Simplifying square roots is one of the foundational skills in precalculus and algebra. It is the process of finding the simplest radical form of a given square root. For example, consider the square root of 12, \( \sqrt{12} \). To simplify it, we search for perfect square factors of 12. The number 12 can be expressed as \( 2^2 \) multiplied by 3, so \( \sqrt{12} = \sqrt{2^2 \cdot 3} = 2\sqrt{3} \).

Remember, whenever you encounter a square root, look for the largest square factor to simplify it. This makes the subsequent steps in the problem easier to manage and gets you to the simplest form faster. For instance, the number 27 can be broken down into \( 3^3 \) which simplifies to \($3\sqrt{3}\) by taking out a pair of threes outside the square root. In summary, always factorize the number under the square root and pull out perfect squares to simplify the radical.

Working with radical expressions is a common occurrence in precalculus. A radical expression is an expression that contains a square root, cube root, or higher roots.
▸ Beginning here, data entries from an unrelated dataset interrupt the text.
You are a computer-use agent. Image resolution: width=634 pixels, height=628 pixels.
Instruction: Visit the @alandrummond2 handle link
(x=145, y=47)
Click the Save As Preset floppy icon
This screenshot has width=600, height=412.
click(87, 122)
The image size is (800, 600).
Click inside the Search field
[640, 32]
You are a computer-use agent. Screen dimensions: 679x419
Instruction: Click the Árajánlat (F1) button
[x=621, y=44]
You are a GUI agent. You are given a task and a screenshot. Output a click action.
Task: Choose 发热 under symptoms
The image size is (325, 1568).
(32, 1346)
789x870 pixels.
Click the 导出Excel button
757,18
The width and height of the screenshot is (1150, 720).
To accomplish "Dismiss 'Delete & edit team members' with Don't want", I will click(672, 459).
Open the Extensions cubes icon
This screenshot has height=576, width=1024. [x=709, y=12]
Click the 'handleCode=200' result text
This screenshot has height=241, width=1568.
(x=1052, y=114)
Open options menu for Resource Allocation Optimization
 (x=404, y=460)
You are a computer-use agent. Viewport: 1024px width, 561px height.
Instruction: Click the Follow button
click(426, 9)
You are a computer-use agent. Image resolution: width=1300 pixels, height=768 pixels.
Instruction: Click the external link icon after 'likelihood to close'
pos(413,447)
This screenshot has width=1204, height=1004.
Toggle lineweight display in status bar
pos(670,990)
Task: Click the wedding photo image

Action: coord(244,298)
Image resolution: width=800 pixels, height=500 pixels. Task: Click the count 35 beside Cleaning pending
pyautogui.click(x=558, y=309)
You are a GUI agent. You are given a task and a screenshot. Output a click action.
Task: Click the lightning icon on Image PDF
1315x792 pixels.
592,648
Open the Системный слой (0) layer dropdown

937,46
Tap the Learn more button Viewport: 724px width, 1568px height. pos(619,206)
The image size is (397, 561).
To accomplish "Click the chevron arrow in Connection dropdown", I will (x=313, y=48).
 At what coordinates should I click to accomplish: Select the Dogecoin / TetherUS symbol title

When you encounter a problem like \( \sqrt{12}(\sqrt{3}-\sqrt{27}) \), you're seeing a multiplication of radicals, which requires you to understand both how to simplify individual radicals and how to multiply them.

To tackle these expressions, start by simplifying each radical. If the radicands—the numbers inside the radical sign—are not perfect squares, reduce them by factoring out squares, much like you simplify fractions by canceling common factors. For the square root of 27, recognizing that 27 is \( 3^3 \) allows you to simplify it to \( 3\sqrt{3} \). By simplifying the radical components first, subsequent mathematical operations, like multiplication and addition, become significantly more straightforward.

The distributive property is a core principle in algebra that also applies when you’re working with radicals. It states that for any three numbers, a, b, and c, the expression \( a(b + c) = ab + ac \). This property also helps streamline the process of simplifying radical expressions.

In the context of your exercise, this means multiplying the \( \sqrt{12} \) with both terms within the parentheses, resulting in \( \sqrt{12} \cdot \sqrt{3} \) and \( \sqrt{12} \cdot 3\sqrt{3} \). Before you proceed, always simplify each of the radicals. Just like distributing numbers, the key is to distribute the radical to each term in the bracket and simplify where possible. In this scenario, we simplified \( \sqrt{12} \cdot 3\sqrt{3} \) by breaking down \( \sqrt{12} \) into \( 2\sqrt{3} \) before distributing. Finally, combine the terms, if possible, to conclude the simplification process. Understanding this property makes dealing with radical expressions less daunting and enables you to navigate through more complex algebra with confidence.